In den vergangenen Jahren bin ich tief in das Notetaking-Game eingestiegen, besonders in die Welt der eINK-Papertablets. Ein Feedback von diversen Kollegen war: Ich nutze lieber Papier und Stift. Diese Kombination möchte das Huion Note abdecken. Geht das wirklich?
Dieses Gerät wurde mir von Huion als gesponsertes Gerät zur Verfügung gestellt. Vielen Dank dafür! Die Bewertung des Geräts findet aber in üblicher Vincisblog Qualität statt.
Das Konzept
Das Huion Note Konzept ist simpel. Nimm ein normales Notizbuch, einen „normalen“ Stift (später mehr, was hier normal heißt) und schreibe deine Notizen auf. Alles, was du in dem Notizbuch schreibst, wird anschließend automatisch digitalisiert.

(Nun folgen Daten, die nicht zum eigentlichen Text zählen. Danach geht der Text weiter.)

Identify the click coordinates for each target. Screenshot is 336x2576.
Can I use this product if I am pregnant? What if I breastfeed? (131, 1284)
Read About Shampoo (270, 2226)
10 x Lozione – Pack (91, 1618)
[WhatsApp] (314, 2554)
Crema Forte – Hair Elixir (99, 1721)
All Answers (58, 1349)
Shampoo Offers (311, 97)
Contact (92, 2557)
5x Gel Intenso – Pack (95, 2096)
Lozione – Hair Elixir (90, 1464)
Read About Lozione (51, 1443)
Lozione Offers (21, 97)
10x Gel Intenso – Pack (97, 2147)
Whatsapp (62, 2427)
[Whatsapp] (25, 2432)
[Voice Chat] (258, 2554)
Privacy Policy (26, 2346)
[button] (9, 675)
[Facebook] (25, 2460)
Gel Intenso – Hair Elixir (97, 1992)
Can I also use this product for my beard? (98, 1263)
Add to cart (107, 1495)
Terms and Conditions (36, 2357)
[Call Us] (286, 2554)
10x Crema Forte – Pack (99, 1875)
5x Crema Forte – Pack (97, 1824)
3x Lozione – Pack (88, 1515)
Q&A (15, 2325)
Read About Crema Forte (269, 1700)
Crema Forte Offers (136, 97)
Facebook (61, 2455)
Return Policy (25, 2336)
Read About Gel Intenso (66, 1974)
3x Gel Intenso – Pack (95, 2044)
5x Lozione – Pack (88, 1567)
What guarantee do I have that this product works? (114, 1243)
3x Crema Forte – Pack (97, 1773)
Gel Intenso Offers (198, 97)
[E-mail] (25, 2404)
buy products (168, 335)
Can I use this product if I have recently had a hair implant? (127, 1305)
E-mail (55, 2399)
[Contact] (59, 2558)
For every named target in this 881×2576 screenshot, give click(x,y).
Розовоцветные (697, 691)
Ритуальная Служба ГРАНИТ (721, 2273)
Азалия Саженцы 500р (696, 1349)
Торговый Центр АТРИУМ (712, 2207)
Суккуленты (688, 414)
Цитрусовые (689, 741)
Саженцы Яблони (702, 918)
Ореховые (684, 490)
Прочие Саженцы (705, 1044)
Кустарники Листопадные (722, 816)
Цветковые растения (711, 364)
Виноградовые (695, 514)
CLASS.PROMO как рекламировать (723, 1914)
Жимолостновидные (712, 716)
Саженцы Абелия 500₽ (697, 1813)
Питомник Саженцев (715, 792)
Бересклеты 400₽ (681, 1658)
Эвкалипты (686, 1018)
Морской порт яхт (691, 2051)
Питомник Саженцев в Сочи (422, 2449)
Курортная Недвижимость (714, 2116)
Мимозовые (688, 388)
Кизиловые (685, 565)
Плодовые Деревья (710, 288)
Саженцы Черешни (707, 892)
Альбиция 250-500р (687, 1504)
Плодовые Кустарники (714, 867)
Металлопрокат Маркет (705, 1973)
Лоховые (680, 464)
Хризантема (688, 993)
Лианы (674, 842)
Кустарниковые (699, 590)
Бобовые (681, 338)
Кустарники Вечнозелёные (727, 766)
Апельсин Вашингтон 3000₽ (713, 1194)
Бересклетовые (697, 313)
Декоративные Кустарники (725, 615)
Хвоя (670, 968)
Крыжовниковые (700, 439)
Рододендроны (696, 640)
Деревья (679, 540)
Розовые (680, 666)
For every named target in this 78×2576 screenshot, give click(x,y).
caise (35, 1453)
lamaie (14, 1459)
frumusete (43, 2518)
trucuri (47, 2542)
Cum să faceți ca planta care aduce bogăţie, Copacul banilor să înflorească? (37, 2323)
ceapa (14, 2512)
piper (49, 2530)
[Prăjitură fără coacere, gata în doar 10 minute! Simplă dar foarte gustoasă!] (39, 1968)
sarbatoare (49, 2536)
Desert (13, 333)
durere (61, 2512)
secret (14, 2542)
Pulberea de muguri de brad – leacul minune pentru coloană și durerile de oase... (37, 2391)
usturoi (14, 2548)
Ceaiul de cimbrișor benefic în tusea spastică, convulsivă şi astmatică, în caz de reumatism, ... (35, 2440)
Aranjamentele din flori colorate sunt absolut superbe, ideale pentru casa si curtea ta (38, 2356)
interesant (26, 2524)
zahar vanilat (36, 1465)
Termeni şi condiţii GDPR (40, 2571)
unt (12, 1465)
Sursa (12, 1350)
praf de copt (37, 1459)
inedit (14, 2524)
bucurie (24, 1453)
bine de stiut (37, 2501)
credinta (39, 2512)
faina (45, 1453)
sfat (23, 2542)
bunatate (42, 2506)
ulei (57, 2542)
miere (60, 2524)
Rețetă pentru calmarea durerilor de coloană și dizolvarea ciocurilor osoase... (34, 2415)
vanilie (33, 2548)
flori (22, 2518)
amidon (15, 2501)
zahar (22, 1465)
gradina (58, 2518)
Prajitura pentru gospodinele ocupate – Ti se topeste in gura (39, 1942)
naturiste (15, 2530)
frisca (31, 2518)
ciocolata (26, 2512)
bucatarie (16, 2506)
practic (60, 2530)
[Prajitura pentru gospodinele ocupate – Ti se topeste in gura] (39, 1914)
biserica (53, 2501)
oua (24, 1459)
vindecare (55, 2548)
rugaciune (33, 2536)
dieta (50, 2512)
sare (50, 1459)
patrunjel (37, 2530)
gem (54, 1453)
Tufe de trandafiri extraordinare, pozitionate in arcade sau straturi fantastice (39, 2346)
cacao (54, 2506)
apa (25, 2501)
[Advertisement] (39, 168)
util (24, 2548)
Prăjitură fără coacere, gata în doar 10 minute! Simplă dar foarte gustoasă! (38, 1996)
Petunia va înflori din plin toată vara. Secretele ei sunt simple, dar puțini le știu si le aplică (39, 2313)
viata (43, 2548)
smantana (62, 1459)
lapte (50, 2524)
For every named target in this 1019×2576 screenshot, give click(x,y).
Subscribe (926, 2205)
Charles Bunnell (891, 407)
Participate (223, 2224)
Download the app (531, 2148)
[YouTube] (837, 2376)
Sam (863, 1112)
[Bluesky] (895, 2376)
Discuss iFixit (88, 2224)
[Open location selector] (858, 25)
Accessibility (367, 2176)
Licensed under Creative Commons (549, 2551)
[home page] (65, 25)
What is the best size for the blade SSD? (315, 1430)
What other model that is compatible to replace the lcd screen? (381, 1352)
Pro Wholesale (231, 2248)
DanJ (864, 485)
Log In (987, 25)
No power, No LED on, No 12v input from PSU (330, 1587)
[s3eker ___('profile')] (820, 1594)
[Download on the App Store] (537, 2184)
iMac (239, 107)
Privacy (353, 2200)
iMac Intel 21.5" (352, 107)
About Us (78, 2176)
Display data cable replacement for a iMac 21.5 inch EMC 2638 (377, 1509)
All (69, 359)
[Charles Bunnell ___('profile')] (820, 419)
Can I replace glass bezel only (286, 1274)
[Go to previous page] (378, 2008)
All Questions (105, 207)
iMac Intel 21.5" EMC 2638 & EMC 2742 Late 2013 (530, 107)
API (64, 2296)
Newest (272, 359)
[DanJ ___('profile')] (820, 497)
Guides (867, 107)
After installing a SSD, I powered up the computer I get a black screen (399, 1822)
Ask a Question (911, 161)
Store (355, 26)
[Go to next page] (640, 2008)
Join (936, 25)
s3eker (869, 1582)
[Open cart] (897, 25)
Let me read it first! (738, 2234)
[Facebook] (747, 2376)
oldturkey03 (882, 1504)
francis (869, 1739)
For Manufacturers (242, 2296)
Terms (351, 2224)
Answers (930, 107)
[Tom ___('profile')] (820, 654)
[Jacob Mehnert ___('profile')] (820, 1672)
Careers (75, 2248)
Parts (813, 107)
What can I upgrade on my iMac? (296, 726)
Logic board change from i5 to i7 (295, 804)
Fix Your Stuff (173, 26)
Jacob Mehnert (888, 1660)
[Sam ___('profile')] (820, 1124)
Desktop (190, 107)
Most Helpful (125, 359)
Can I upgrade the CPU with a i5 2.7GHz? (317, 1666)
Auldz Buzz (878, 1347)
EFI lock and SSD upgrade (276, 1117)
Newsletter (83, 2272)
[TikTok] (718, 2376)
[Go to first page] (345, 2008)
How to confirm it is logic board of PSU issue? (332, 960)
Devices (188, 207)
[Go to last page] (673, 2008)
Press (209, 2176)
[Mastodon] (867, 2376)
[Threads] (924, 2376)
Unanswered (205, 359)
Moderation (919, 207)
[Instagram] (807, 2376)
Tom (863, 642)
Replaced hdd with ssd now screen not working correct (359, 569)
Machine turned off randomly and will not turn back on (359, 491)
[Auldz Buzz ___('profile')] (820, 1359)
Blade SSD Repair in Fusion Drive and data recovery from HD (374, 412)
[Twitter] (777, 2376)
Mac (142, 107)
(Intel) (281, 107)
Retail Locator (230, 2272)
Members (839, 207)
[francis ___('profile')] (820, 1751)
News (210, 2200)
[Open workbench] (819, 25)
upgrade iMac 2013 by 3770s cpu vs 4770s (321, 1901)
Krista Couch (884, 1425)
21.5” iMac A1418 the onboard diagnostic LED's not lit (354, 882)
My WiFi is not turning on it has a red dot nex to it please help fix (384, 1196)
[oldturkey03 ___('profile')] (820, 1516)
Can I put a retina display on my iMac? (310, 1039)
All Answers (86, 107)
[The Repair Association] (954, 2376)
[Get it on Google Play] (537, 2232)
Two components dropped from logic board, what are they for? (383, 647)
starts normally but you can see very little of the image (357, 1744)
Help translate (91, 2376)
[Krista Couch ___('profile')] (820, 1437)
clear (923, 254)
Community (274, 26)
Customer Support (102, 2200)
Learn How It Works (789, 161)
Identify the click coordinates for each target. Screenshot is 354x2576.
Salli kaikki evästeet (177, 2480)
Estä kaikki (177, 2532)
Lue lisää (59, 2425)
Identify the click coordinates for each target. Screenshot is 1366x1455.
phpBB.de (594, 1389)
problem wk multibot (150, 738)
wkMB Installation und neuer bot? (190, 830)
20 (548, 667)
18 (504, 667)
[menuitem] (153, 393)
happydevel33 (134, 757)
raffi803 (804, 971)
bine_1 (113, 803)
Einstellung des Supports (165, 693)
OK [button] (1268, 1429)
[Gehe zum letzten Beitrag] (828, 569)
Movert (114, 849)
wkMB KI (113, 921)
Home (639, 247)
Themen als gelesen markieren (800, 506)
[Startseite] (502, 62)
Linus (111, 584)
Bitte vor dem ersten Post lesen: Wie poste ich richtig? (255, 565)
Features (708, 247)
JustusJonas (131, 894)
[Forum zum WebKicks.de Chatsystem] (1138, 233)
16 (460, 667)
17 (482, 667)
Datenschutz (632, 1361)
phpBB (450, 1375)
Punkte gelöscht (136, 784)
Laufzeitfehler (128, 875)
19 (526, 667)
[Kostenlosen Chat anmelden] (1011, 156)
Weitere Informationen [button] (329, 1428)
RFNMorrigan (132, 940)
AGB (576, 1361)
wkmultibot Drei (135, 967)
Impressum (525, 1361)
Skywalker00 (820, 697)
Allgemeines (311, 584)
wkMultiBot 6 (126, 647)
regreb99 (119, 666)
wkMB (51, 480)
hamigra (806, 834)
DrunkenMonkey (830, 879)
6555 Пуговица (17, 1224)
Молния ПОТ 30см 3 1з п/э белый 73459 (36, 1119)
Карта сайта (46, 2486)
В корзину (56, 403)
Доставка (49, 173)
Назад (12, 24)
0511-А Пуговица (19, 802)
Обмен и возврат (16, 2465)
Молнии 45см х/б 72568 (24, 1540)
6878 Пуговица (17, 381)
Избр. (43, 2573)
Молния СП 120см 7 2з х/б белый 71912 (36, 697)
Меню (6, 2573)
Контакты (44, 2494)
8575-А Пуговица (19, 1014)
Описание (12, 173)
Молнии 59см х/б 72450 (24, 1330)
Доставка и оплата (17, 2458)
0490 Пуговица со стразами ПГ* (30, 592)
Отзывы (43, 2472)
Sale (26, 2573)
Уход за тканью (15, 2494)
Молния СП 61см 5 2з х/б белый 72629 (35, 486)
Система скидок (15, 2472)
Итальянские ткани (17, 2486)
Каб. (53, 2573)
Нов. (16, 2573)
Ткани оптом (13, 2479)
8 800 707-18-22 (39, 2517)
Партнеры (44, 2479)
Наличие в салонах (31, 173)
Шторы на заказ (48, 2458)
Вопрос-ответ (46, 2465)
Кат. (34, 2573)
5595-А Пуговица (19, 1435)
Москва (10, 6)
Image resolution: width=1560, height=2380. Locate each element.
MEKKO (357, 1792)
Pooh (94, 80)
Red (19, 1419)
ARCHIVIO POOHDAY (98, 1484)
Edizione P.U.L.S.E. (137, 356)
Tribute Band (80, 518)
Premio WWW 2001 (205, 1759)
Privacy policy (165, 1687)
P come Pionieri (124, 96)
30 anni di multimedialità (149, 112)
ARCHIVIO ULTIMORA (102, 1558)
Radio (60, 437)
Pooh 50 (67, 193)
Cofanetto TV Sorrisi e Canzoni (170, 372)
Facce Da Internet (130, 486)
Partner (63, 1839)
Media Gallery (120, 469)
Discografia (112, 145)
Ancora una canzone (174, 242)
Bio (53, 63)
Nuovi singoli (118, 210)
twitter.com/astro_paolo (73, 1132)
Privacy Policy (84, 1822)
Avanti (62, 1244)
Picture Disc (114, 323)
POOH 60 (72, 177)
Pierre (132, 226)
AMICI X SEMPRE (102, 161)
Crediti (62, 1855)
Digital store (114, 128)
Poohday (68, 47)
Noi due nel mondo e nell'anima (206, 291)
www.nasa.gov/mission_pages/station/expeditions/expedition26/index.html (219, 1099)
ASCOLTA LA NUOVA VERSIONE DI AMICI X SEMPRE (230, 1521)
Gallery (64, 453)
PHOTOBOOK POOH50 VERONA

Also mehr ablenkungsfreies Notieren kann man eigentlich nicht machen. So die Idee und das Konzept. Wie gut dieses Konzept in der Realität ist und funktioniert, zeige ich euch in den nächsten Kategorien. Die Idee überzeugt sicherlich einige.
Verpackung
Die Verpackung des Huion Note sieht richtig edel aus. Der Schriftzug und die Banderole sehen wertig aus. Gold wird direkt als positiv angesehen. Der Stift und die Stifthülle, Stiftspitzen und ein USB-A-auf-USB-C-Kabel sind als Zubehör neben dem Notebook (außen wie innen) enthalten.
Der erste Eindruck ist durch die Verpackung durchaus positiv. Dass es noch beeindruckender geht (kleinere Box zum Beispiel), mag sein, ist aber nicht meine Intention für diese Zeilen. Ich habe richtig Spaß, alleine dieses Produkt zu entpacken, und das ist schön 😊.
Notizbuch
Das Notebook besteht aus einem Lederumschlag in Braun. Das sieht wertig aus, fühlt sich gut an und kann von einem normalen Notebook nicht unterschieden werden. Mitgeliefert wird ein Notizblock (gepunktet). Und auch das ist sehr wertig.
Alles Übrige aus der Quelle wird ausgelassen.